Max context length

#1
by jimlloyd - opened

Hello again @mlabonne . I tried out the GGUF version of this model provided by @Eric111 and for pure chatting with 8K context I like it better than NeuralBeagle-7B (my prior 7B favorite). But it seems to degrade more when I push to larger context lengths. NeuralBeagle is able to work well with context length up to 25600 by setting --rope-freq-base 32000, but NeuralOmniBeagle does not (as measured by the perplexity tool).

I have done only a little experimentation with the new group attention method for extending context lengths. That method seemed to work fine with NeuralBeagle but not so well with NeuralOmniBeagle.

In our prior conversation it seemed to me that you might have been looking for ways to generate long context data for fine tuning models for longer contexts. Have you found something that works? If so, I assume you didn't apply it to the fine tuning used with this model?

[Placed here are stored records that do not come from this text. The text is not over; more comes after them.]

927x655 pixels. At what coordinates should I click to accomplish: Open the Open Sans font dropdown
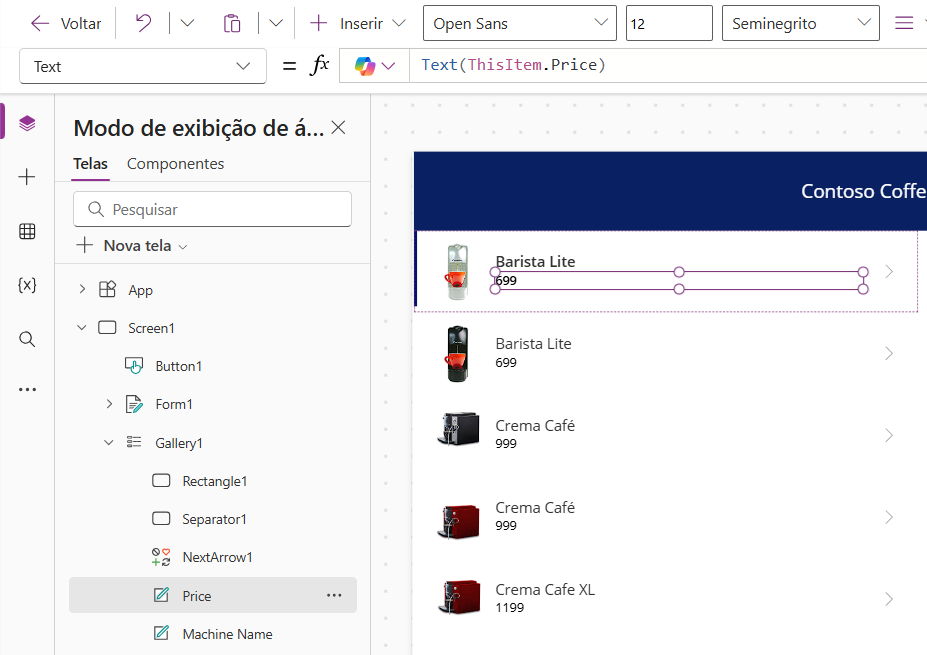(519, 22)
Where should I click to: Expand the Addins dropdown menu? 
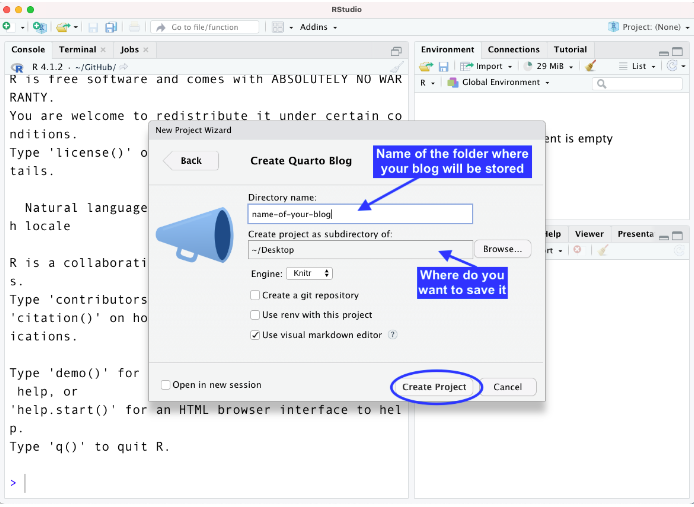317,27
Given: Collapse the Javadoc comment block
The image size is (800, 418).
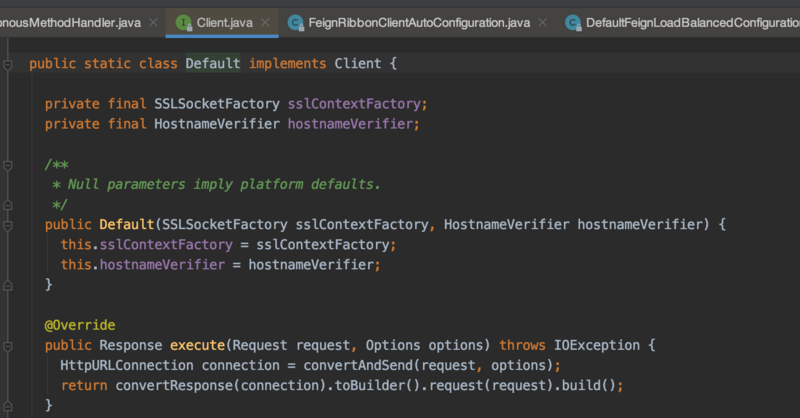Looking at the screenshot, I should point(8,163).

As i mentioned in another thread that you helped me out there,. this issue is with all AI models i have used so far. None of them can get large input (even near 4000 tokens) and process them properly and give output. They can partially process them and kinda summarize them, but they can't perform operations on each sentence and paragraph of the input precisely when the input length increases while at the same time they can operate well on the same instructions for small input length.
I guess we need a model that was trained on super long inputs, but unfortunately no one trained and released such model yet as far as i know.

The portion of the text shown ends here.